Les cyclistes entrainés et experts adoptent des cadences bien plus rapide pour les mêmes intensités que les débutants. La capacité à exécuté le geste de pédalage rapidement semble le gage de l’efficacité motrice, neuro musculaire et énergétique. Pourtant, à faible intensité (100 à 200 watt), il est prouvé que l’on consomme moins d’oxygnène et d’énergie avec une cadence de pédalage autour de 60 tours minutes qu’avec une cadence autour de 90 tr/min. Ce mécanisme d’économmie énergétique n’est vrai qu’a faible intensité, mais il s’accompagne aussi d’une participation anaérobie plus importante et d’une fatigue neuro musculaire plus rapide. Ce sont probablement les raisons qui incite naturellement les cyclistes experimentés à adopter des cadences qui consomme un peu plus d’oxygène, mais qui en contrepartie préserces les réserves énergétiques, le potentiel anaérobie et le niveau de fatigue neuro musculaire.
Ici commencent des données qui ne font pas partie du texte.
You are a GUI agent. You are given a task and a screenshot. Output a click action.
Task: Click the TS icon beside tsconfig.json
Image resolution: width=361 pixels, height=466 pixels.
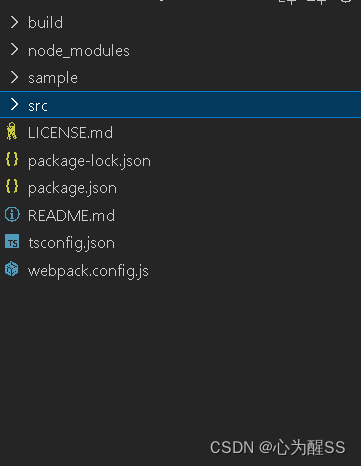coord(12,242)
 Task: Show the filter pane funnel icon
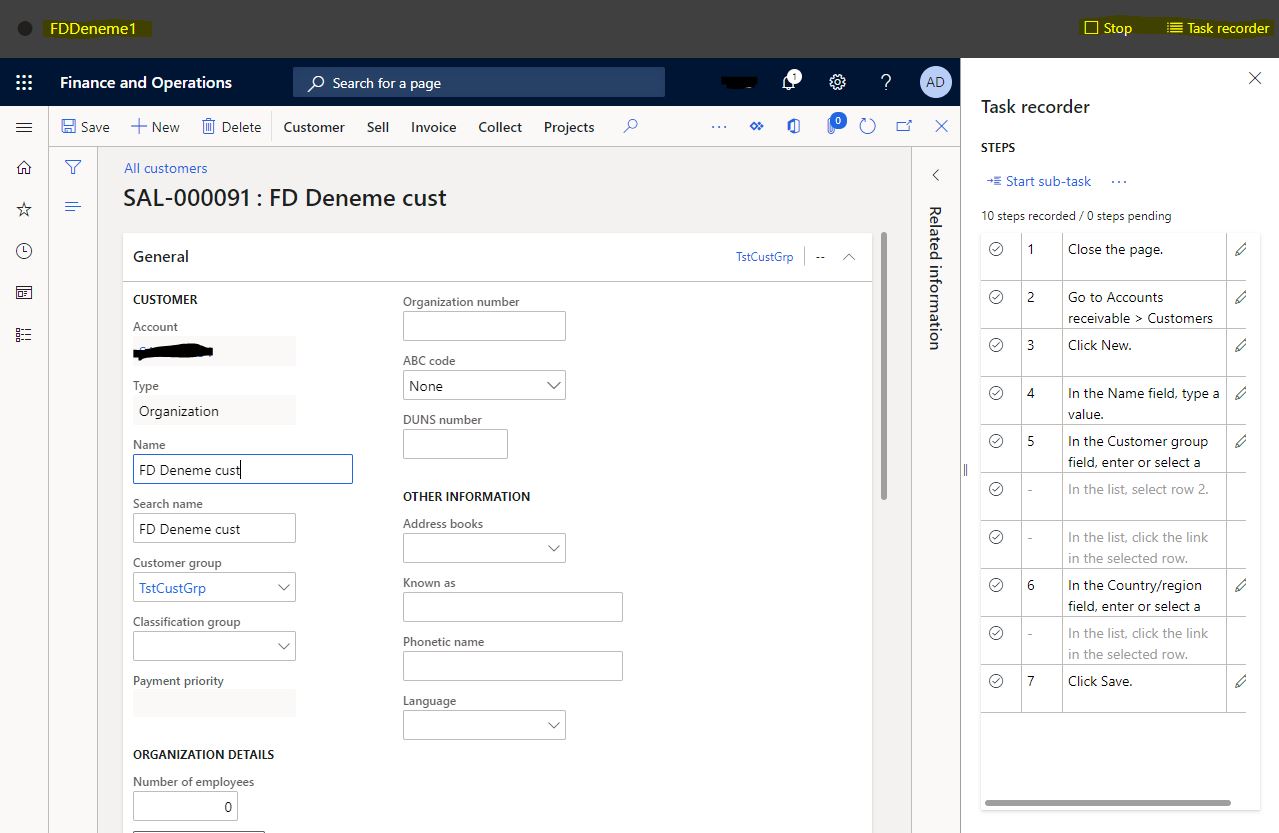coord(73,168)
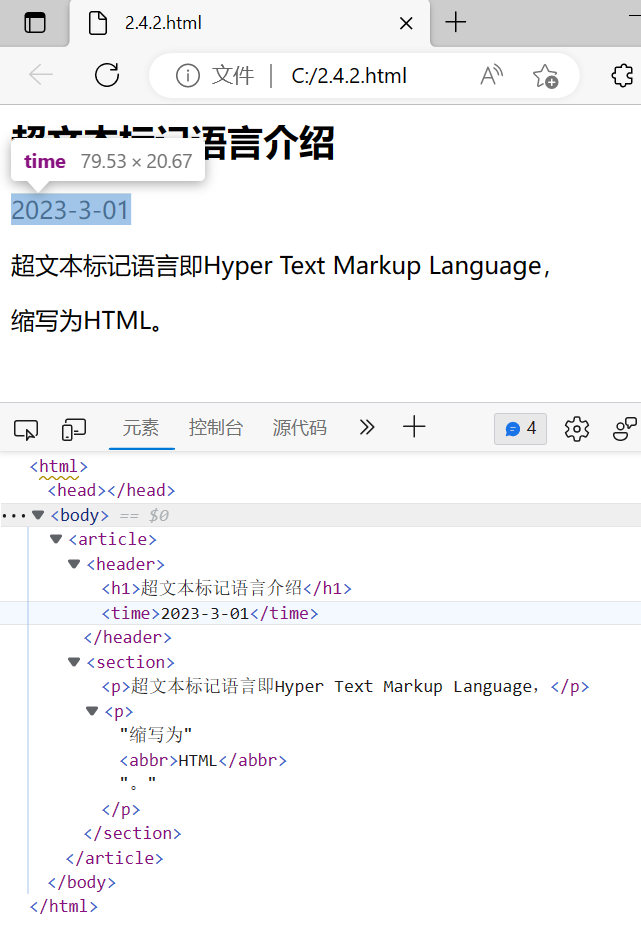Click the address bar URL field
641x933 pixels.
pyautogui.click(x=349, y=76)
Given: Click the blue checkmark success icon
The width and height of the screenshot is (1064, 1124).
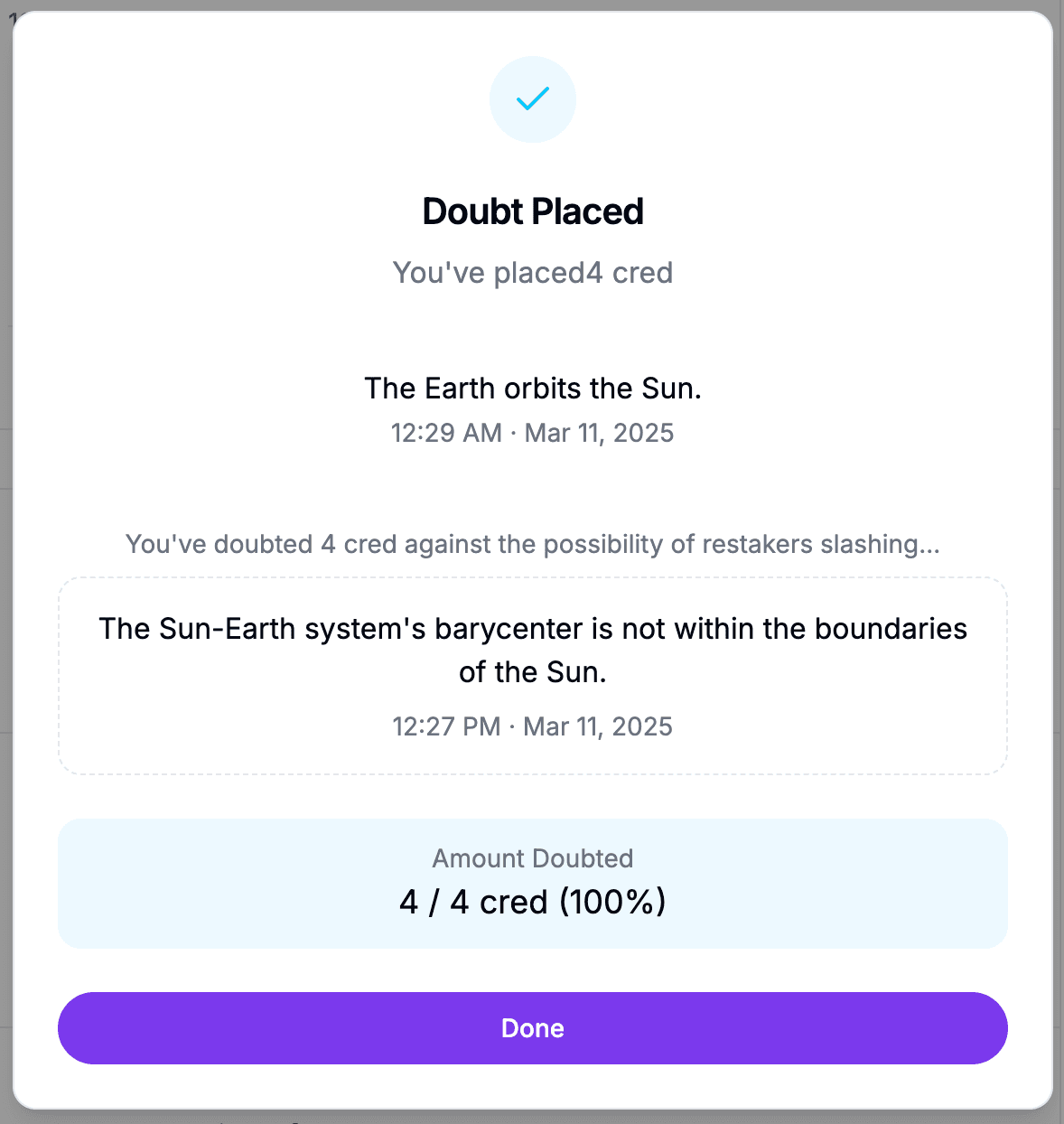Looking at the screenshot, I should [533, 98].
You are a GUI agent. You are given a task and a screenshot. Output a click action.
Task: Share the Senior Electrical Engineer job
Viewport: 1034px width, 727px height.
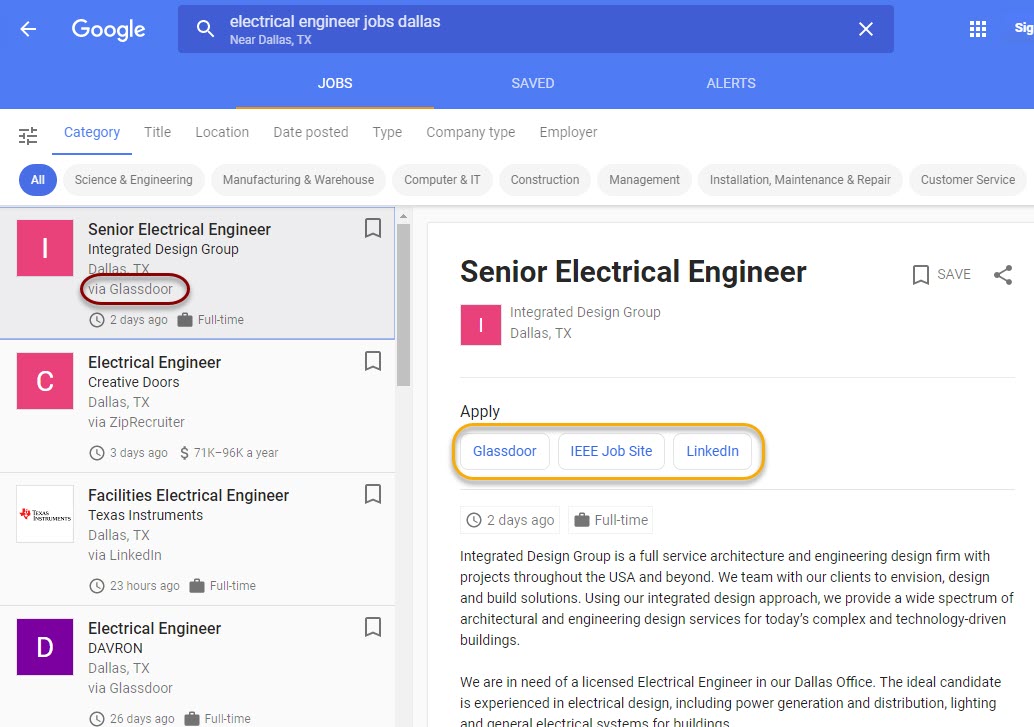[x=1003, y=275]
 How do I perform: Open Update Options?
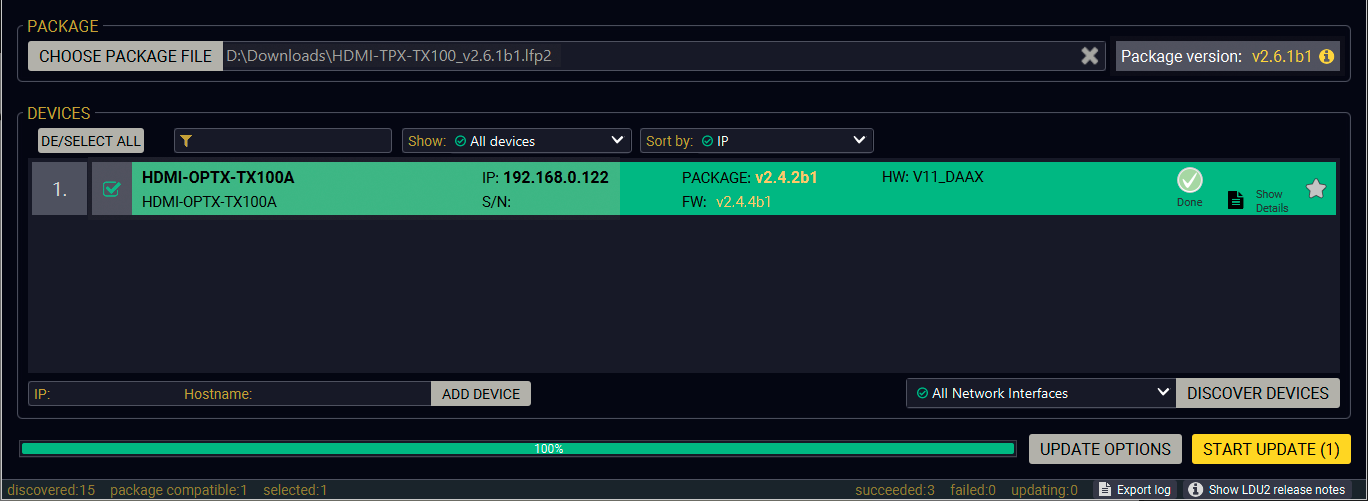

Ne pas confondre : vélocité et vitesse maximale de pédalage. La première nous renvoie plus à l’endurance gestuelle, la coordination et la seconde à la puissance maximale.
Etre véloce à faible intensité ne garantie pas qu’on le sera à haute intensité. Il n’est pas rare d’observer des cyclistes qui s’entraine pendant des semaines à pédaler autour de 100 tour minutes en endurance (Intensité 2), mais qui en sont incapable dès qu’on leur demande de produire un effort en intensités 4, ou 5. Or plus l’effort que le cycliste doit fournir est important et plus la cadence de pédalage efficace et élevée.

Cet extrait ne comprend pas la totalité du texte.